Es gibt zahlreiche weitere Programme, Forschern bei der Rückkehr aus dem Ausland zu helfen. Auch Initiativen wie der Verein "German Scholars Organization" (GSO) oder das "German Academic International Network" (GAIN) informieren und vernetzen.

Ausland gehört zur Karriere dazu

Denn viele Forscher im Ausland wollen die Kontakte in die Heimat nicht verlieren. Es gibt keine verlässlichen Angaben über ihre Anzahl. Eine Statistik des Deutschen Akademischen Austauschdienstes (DAAD) erfasst für 2009 knapp 6.300 deutsche Wissenschaftler, die über eine Förderorganisation im Ausland waren. Hier fehlen jedoch Forscher ohne oder mit ausländischem Stipendium. Beliebte Ziele sind Europa, die Schweiz - und die USA: Allein dort lebten 2007 laut GSO rund 20.000 deutsche Wissenschaftler.

Ein Beispiel ist der 40-jährige Psychologie-Professor Nicolas Rohleder. Er war für ein Forschungsprojekt in Kanada eigentlich nur von seiner Stelle als wissenschaftlicher Mitarbeiter beurlaubt. Doch dann bekam er den Tipp für die USA. Heute leitet er gemeinsam mit seiner Partnerin an einer Universität in Boston ein Forschungslabor für Gesundheitspsychologie und schätzt die Selbstständigkeit als "Assistant Professor". Mythos "Brain Drain"

Aber Rohleder kann sich eine Rückkehr durchaus vorstellen. Eine solche Bereitschaft belegen auch die Studien, die Andreas Ette vom Bundesinstitut für Bevölkerungsforschung ausgewertet hat: Demnach sind Forscher häufig Auswanderer auf Zeit - ihre Rückkehrquote liegt bei 85 Prozent. Deswegen hält Ette die Angst vor dem "Brain Drain" (wörtlich übersetzt: Verlust von Hirn) der Wissenschaftler nicht für angebracht. Er würde eher von einer "Brain Circulation" sprechen - die Forscher sammelten Erfahrungen im Ausland und brächten sie zurück.
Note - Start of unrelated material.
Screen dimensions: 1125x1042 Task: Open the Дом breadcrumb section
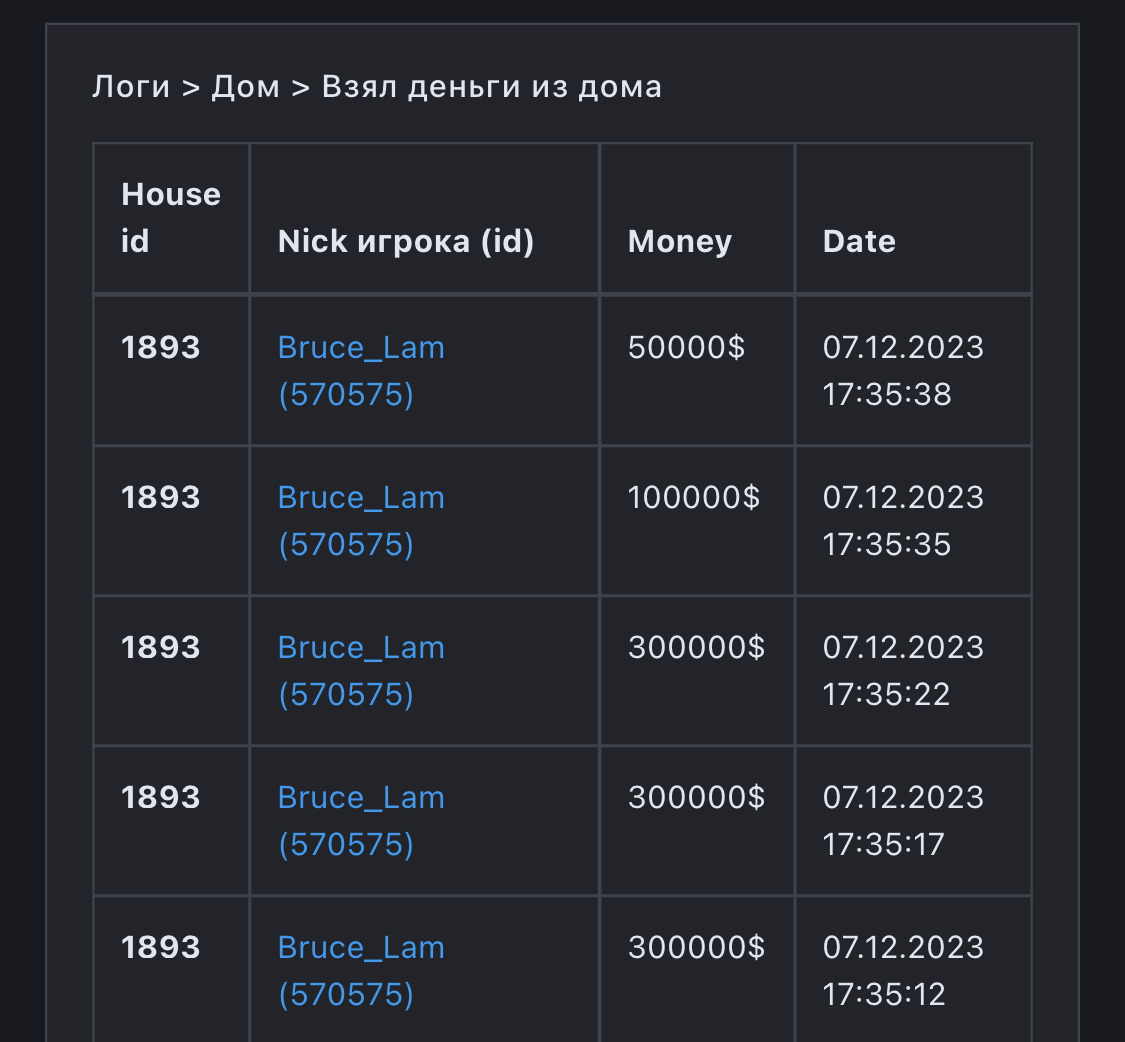245,87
Allerdings kommen die Hochqualifizierten nicht um jeden Preis zurück. Für Rohleder und seine Partnerin ist klar: "Wir können uns nicht vorstellen, dass einer eine Professur annimmt und der andere in eine untergeordnete oder gar befristete Position tritt. Das ist jedoch meist die Lösung, die einem eine deutsche Hochschule bieten kann." In den USA schaffe man dagegen dann häufig einfach eine zweite Professur.
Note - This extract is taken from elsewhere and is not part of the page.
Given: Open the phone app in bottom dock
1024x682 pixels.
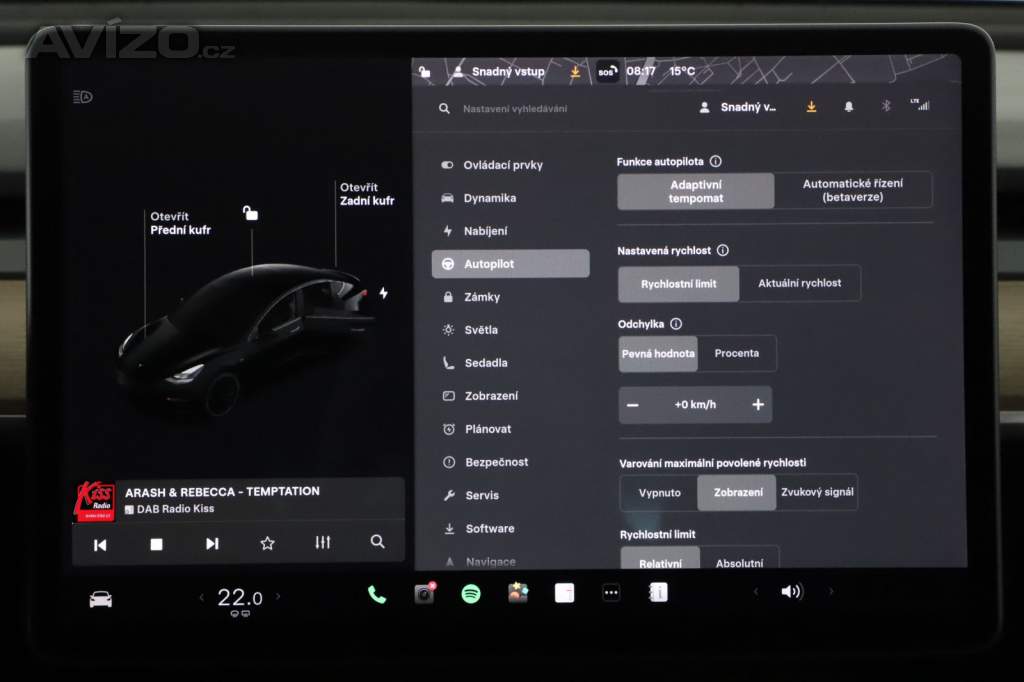Looking at the screenshot, I should click(x=377, y=594).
Schlechter Umgang mit dem Nachwuchs

Viele Hochschulen haben zwar schon erkannt, dass sie um den Top-Nachwuchs werben müssen. Aber das geht noch nicht weit genug, findet der Biologe Andreas Schmidt, Beirat bei "German Academic International Network" (GAIN) und selbst im Ausland. "Wenn wir an der Uni Singapur Postdocs anstellen, würden wir ihnen das niedrige Gehalt eines deutschen Juniorprofessors nicht einmal anbieten." In der Industrie sei das ähnlich. Der 33-Jährige kennt solche Probleme allerdings inzwischen nur noch aus Erzählungen. Er gründete von der Uni in Singapur aus das Biotech-Unternehmen AyoxxA mit. Derzeit ist er aber auf dem Weg zurück nach Deutschland: AyoxxA eröffnet demnächst einen Standort in Köln - das bot sogar bessere Bedingungen als Boston.

"Ich werde eine große Gruppe leiten. Würde ich mich bei einem deutschen Unternehmen auf eine Stelle mit ähnlicher Verantwortung bewerben, würden die mir nicht mal antworten", sagt Schmidt, "So aber rede ich, wenn ich zum Beispiel den Einstieg bei Bayer suche, mit den Vorstandsmitgliedern."